* **YOUR INSTRUCTIONS**:
In the news report below on access to civil legal services, reproduce the passage that begins with the words containing "By Jessica Dye" and ends with "office in 2009.".

Top of SELECTED EXCERPT

By Jessica Dye
NEW YORK, Oct 4 (Reuters) - Increasing low-income
individuals' access to civil courts can help prosecutors prevent
public safety crises down the road, Nassau County District
Attorney Kathleen Rice said at a public hearing on Thursday.
Rice was the lead witness in the final of four statewide
hearings on access to civil legal services for New Yorkers,
which has been a top priority of Chief Judge Jonathan Lippman
since he took office in 2009.
"Access and quality of representation for all is the heart
of a preventative front-end public safety strategy," Rice said
during the hearing at Nassau County Supreme Court on Long
Island.
Rice is the president-elect of the District Attorneys
Association of New York.
Many times, Rice said, prosecutors are ethically barred from
giving legal help to crime victims or defendants in related
civil actions -- for instance, in family court proceedings for
domestic violence victims or in home foreclosures. A lack of
available civil legal services could make it more difficult to
address the "root problems" underlying the criminal activity,
she said.
Other witnesses at the hearing discussed the need to
increase language translation services in courts, the access to
representation for mental health patients and the dire need to
fund court-appointed lawyers in Article 81 guardianship
proceedings.
Several witnesses spoke about foreclosures, including
Suffolk County District Administrative Judge Randall Hinrichs.
Long Island continues to be hard-hit by foreclosures, and
the need for homeowners and tenants to have legal representation
is as great as when the housing crisis first hit, he said.
"The potential solution is so much better when there's an
attorney involved."
The New York courts have secured $40 million in funding this
year for civil legal services for low-income individuals.
Lippman, who has said that amount is not enough, said Thursday
that the court system expects to release the latest report on
civil legal services and its new funding request around Dec. 1.

Bottom of SELECTED EXCERPT
Top of DATA SHOWN

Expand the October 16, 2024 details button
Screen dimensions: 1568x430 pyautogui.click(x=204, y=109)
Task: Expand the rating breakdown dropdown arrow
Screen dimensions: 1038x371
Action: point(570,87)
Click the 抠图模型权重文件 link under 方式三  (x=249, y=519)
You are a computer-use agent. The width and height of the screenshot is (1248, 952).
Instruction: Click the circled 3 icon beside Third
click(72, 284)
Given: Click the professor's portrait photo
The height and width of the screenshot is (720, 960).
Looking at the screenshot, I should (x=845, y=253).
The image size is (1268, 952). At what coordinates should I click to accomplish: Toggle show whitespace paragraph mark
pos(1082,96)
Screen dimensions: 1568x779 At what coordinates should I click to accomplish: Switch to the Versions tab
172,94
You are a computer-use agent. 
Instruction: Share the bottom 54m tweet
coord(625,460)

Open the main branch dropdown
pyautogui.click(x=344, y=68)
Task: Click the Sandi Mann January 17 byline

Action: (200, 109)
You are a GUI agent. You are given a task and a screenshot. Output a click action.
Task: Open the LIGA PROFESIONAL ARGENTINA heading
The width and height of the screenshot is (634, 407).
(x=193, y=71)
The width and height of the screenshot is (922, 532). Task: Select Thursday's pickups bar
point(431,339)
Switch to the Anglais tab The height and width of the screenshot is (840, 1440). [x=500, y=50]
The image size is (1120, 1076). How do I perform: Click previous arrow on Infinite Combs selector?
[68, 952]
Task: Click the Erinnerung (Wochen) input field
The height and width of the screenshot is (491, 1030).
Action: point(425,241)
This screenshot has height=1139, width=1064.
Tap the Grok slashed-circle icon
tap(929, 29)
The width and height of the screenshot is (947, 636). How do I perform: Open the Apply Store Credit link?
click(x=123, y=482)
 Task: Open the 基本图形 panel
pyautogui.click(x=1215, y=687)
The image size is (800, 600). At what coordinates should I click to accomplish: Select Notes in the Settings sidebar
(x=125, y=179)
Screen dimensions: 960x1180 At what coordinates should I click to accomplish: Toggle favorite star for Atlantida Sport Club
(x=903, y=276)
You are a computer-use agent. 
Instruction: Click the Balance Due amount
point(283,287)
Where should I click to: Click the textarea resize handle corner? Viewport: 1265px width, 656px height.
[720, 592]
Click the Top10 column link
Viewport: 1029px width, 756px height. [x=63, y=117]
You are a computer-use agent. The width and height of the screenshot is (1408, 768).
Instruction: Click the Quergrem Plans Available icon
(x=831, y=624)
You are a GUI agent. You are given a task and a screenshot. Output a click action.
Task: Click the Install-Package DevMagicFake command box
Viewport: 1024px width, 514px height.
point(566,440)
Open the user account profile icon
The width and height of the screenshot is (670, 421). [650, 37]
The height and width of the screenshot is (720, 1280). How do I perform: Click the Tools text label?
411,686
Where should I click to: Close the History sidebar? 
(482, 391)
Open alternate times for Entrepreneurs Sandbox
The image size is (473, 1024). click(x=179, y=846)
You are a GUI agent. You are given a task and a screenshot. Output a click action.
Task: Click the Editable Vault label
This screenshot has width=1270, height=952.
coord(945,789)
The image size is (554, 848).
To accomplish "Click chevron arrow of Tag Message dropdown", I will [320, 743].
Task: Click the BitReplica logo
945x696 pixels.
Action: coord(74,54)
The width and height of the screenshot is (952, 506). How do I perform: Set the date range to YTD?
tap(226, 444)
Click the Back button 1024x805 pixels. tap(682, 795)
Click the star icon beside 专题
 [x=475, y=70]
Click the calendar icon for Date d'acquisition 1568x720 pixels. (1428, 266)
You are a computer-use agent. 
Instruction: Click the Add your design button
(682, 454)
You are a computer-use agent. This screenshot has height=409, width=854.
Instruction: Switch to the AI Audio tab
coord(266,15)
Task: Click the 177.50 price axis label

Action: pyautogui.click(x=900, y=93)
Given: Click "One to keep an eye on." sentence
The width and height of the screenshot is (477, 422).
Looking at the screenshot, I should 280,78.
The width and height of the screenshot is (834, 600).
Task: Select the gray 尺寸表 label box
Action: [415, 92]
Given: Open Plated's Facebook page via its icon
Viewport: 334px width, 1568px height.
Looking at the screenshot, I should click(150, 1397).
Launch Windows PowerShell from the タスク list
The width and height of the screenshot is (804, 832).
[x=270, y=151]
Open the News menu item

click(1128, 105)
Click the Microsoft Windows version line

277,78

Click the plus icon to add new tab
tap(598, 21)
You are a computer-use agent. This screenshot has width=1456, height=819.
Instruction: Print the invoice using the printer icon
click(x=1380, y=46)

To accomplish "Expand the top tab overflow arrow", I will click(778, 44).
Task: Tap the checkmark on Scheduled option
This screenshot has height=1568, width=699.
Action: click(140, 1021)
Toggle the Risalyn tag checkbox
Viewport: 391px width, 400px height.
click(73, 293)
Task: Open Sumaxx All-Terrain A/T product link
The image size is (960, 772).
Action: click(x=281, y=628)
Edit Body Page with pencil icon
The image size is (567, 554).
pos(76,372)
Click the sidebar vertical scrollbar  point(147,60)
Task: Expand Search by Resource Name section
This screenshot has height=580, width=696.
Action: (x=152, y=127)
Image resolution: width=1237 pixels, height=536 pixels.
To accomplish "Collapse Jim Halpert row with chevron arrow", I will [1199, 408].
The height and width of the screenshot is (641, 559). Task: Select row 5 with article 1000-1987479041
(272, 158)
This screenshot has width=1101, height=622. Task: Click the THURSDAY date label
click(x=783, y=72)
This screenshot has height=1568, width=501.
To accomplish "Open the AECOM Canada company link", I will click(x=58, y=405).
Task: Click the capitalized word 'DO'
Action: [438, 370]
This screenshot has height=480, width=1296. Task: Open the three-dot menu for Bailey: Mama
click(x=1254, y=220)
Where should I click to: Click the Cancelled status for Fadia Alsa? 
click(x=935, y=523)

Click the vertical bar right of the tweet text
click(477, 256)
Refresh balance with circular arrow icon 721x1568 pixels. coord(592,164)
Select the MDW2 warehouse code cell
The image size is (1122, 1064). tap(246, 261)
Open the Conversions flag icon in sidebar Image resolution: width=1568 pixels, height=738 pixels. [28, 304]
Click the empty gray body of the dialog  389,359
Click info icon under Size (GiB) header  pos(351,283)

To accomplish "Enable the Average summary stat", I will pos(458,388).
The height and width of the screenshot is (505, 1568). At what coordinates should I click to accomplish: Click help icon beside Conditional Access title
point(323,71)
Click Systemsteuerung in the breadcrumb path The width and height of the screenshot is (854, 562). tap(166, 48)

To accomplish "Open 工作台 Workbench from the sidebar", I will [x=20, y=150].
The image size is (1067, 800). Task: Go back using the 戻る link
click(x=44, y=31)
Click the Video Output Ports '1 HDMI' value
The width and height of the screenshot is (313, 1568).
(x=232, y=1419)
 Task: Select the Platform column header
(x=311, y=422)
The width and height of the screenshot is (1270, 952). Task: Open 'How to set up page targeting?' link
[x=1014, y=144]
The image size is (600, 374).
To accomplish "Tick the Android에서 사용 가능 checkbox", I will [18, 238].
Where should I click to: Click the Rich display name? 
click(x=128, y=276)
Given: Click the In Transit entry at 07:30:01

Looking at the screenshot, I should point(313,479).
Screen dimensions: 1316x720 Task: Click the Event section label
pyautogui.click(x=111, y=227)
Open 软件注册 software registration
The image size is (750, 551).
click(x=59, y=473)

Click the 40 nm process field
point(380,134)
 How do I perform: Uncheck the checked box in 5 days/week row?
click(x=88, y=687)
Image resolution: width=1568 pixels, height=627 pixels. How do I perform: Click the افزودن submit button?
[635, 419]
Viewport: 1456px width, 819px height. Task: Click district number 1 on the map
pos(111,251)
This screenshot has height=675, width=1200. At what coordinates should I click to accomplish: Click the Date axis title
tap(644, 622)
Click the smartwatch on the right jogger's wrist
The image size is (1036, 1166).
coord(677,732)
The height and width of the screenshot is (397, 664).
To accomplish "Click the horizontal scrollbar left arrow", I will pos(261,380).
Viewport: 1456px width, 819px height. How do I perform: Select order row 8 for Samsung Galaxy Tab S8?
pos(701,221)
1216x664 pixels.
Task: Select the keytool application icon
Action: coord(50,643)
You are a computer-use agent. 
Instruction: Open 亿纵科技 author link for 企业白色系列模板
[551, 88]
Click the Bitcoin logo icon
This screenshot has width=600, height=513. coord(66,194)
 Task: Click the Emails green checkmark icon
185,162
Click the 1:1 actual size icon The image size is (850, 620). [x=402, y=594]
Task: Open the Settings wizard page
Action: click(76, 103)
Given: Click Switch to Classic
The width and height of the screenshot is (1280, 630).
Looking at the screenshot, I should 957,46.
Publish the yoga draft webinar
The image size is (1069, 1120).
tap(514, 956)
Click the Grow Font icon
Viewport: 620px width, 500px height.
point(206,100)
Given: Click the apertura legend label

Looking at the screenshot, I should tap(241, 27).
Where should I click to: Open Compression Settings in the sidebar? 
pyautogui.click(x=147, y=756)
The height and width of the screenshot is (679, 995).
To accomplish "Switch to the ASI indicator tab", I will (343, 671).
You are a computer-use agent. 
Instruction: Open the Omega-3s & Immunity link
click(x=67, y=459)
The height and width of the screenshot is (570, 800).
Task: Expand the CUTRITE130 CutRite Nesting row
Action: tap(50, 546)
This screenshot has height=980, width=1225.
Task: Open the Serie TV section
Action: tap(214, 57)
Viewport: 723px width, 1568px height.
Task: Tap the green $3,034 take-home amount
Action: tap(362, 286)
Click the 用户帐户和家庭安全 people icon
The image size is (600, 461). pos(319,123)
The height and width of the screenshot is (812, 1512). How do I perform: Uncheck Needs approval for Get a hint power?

Bottom of DATA SHOWN

* **RESULT**:
By Jessica Dye
NEW YORK, Oct 4 (Reuters) - Increasing low-income
individuals' access to civil courts can help prosecutors prevent
public safety crises down the road, Nassau County District
Attorney Kathleen Rice said at a public hearing on Thursday.
Rice was the lead witness in the final of four statewide
hearings on access to civil legal services for New Yorkers,
which has been a top priority of Chief Judge Jonathan Lippman
since he took office in 2009.